▶ [Material]:
★ ★ ★ ★ ★ ★ ★

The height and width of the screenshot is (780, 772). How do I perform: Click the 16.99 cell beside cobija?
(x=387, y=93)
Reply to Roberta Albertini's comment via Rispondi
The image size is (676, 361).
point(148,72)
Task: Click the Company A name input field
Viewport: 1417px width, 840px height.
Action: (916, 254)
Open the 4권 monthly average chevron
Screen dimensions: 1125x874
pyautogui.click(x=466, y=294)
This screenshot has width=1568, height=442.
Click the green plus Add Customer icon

★ ★ ★ ★ ★ ★ ★

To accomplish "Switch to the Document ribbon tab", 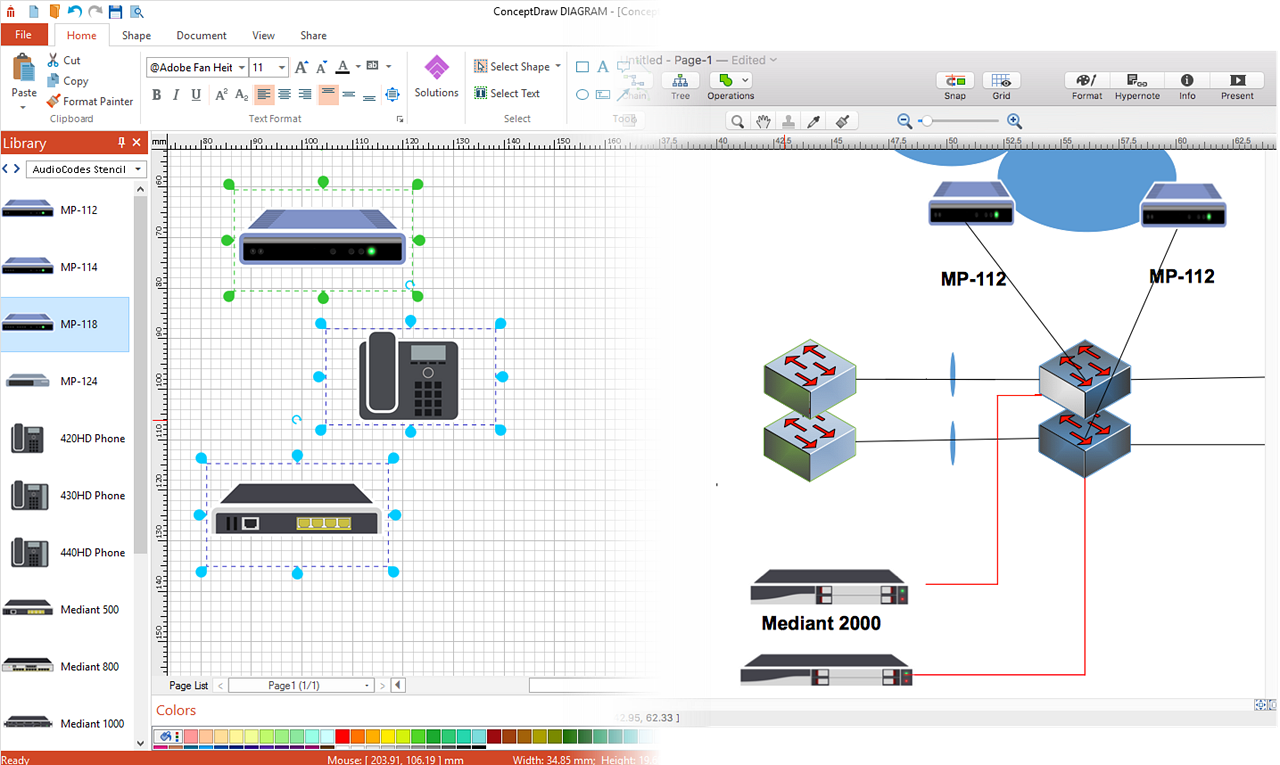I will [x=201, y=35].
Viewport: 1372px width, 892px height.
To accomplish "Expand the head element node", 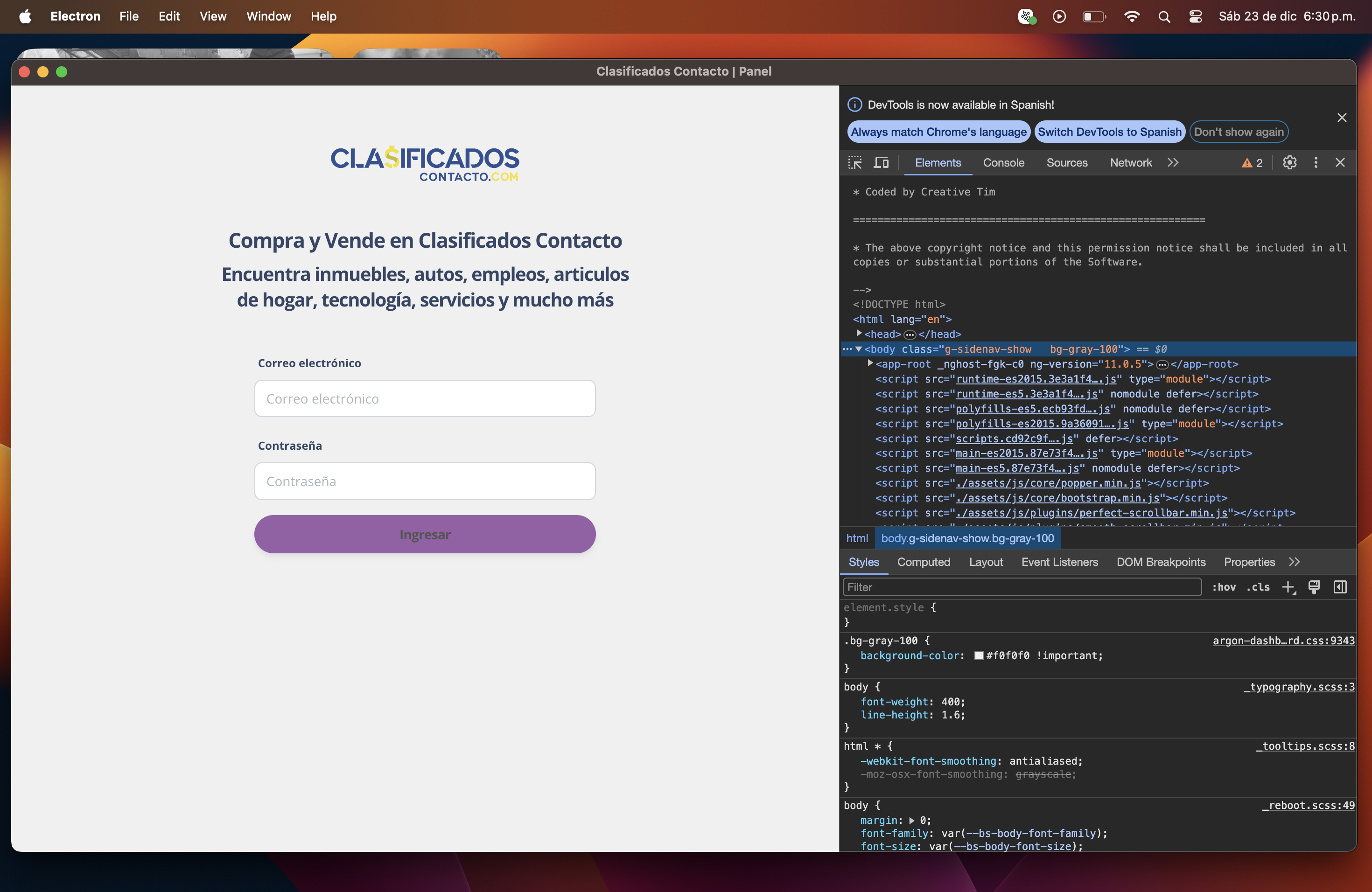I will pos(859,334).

★ ★ ★ ★ ★ ★ ★

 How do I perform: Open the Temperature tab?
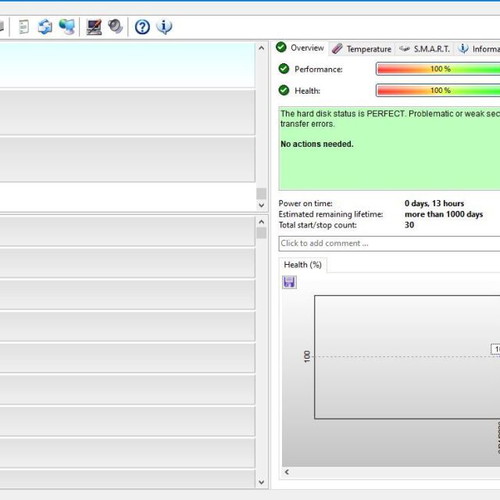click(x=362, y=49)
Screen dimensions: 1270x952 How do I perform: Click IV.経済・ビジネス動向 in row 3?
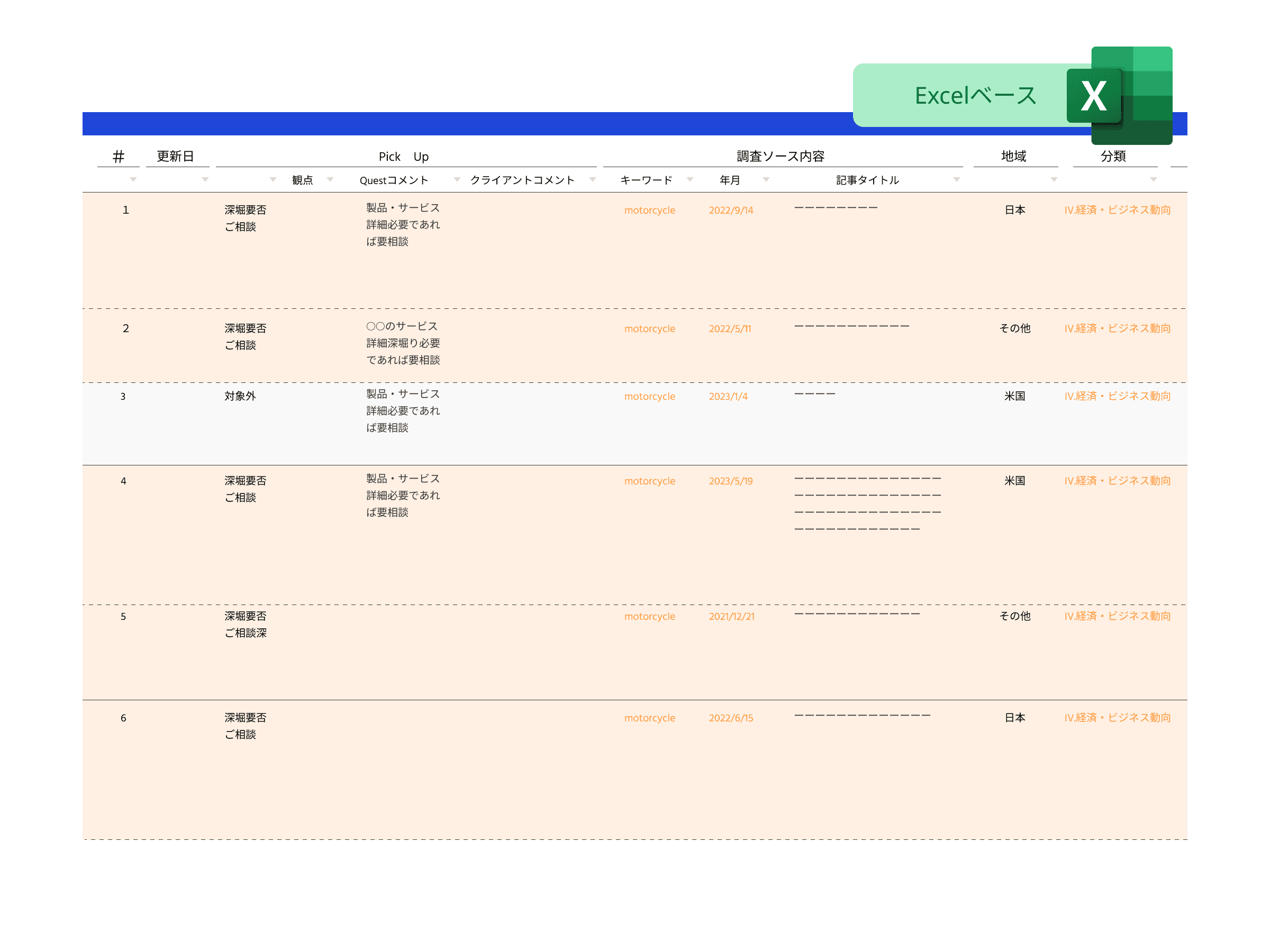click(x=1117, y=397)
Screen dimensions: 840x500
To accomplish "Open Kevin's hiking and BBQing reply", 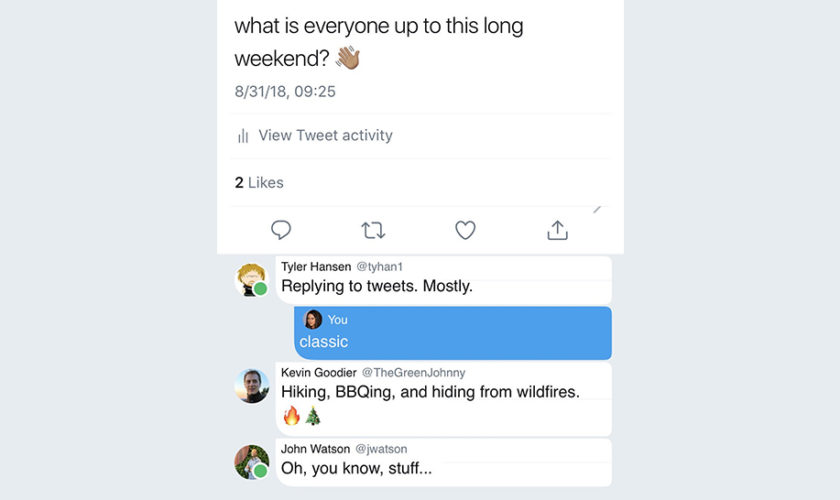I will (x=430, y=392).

★ ★ ★ ★ ★ ★ ★

▶ [What needs to be done]:
Copy out everything from the line containing "Task: Click the Company A name input field" down to the line containing "Click the green plus Add Customer icon", keeping both of those lines.

▶ [Result]:
Task: Click the Company A name input field
Viewport: 1417px width, 840px height.
Action: (916, 254)
Open the 4권 monthly average chevron
Screen dimensions: 1125x874
pyautogui.click(x=466, y=294)
This screenshot has width=1568, height=442.
Click the green plus Add Customer icon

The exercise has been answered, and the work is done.